Nothing but the lines from the one with "PRE/POSTNATAL (703, 697)" through the final line of the listing should appear in the answer, each copied exactly.

********

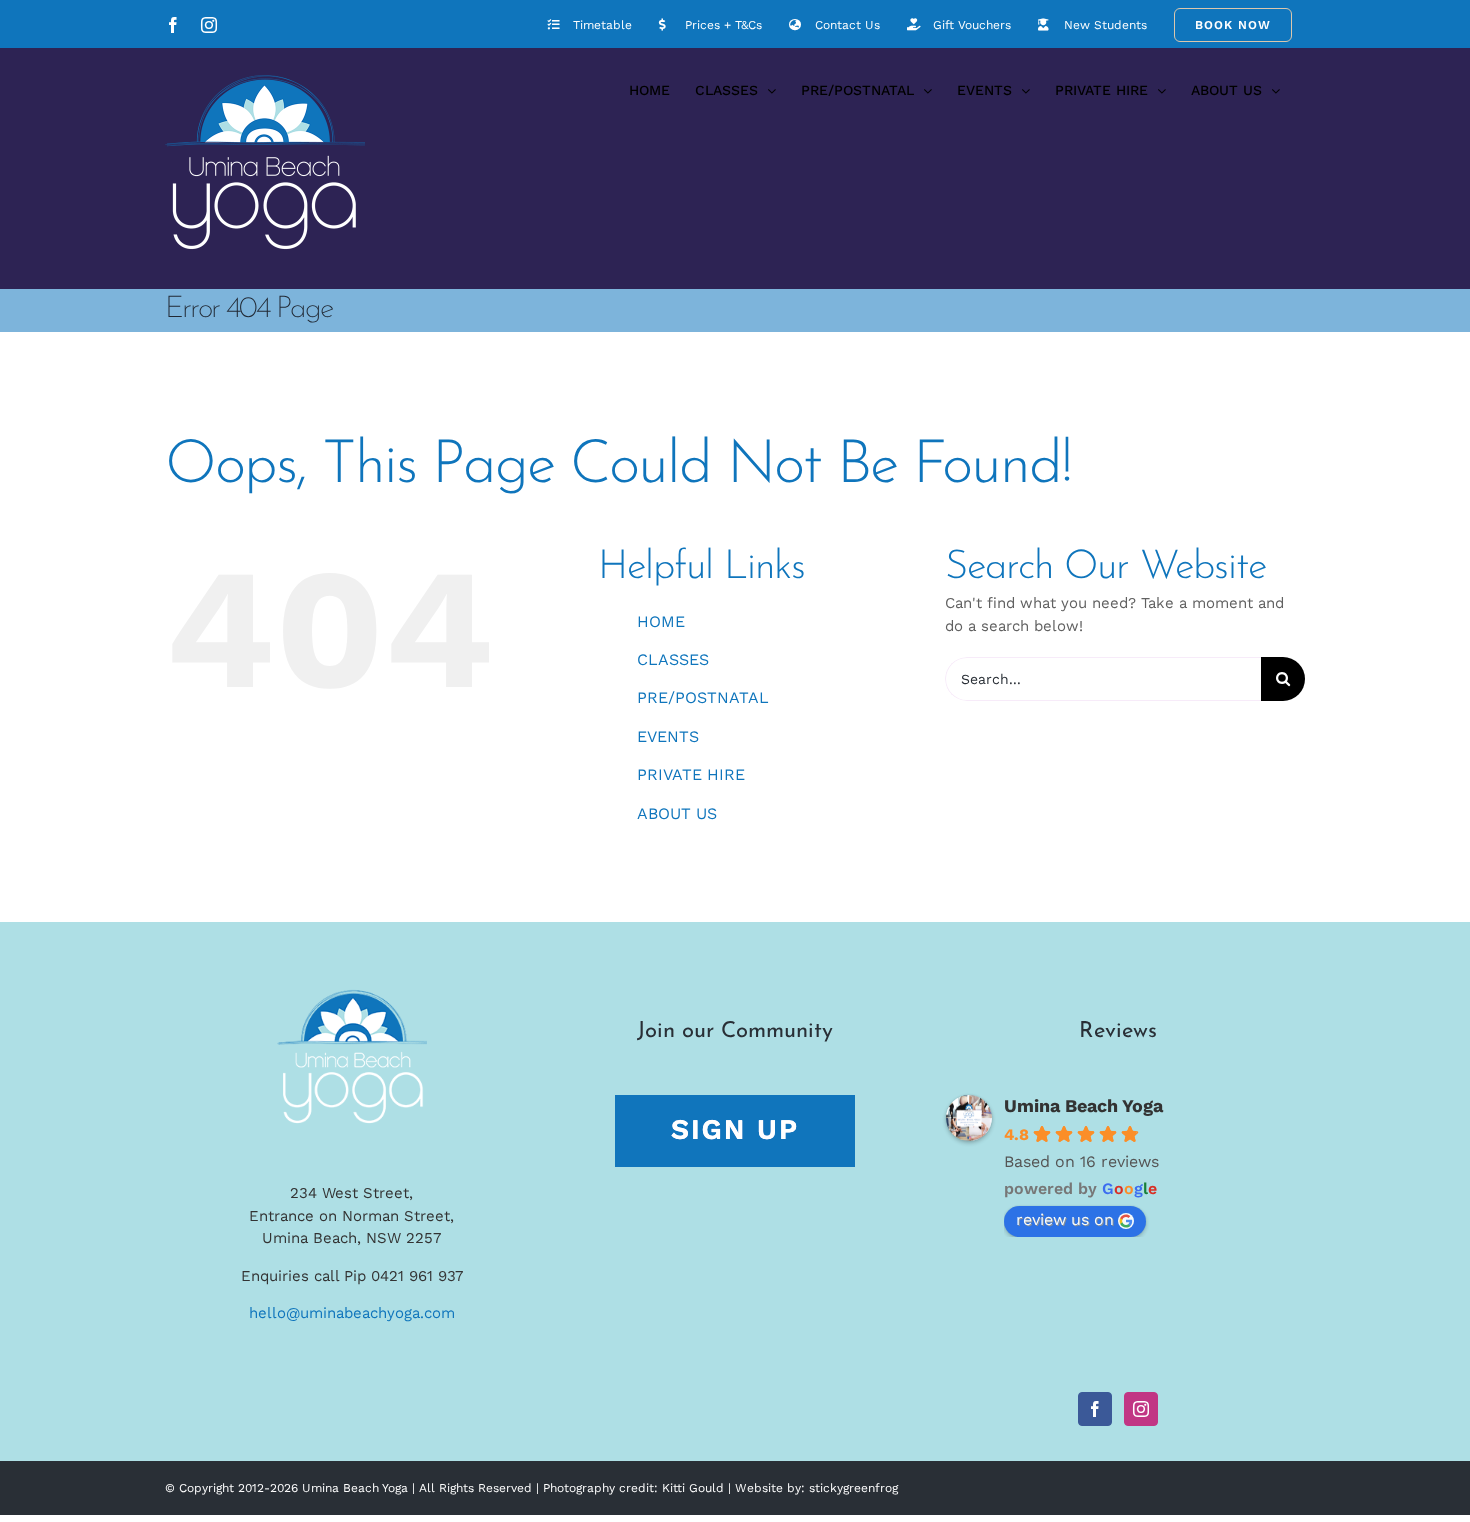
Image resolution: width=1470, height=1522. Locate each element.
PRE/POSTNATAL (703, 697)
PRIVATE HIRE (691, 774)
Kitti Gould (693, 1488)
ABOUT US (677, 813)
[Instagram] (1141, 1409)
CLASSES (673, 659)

********

__YOUR SOLUTION__.
PRE/POSTNATAL (703, 697)
PRIVATE HIRE (691, 774)
Kitti Gould (693, 1488)
ABOUT US (677, 813)
[Instagram] (1141, 1409)
CLASSES (673, 659)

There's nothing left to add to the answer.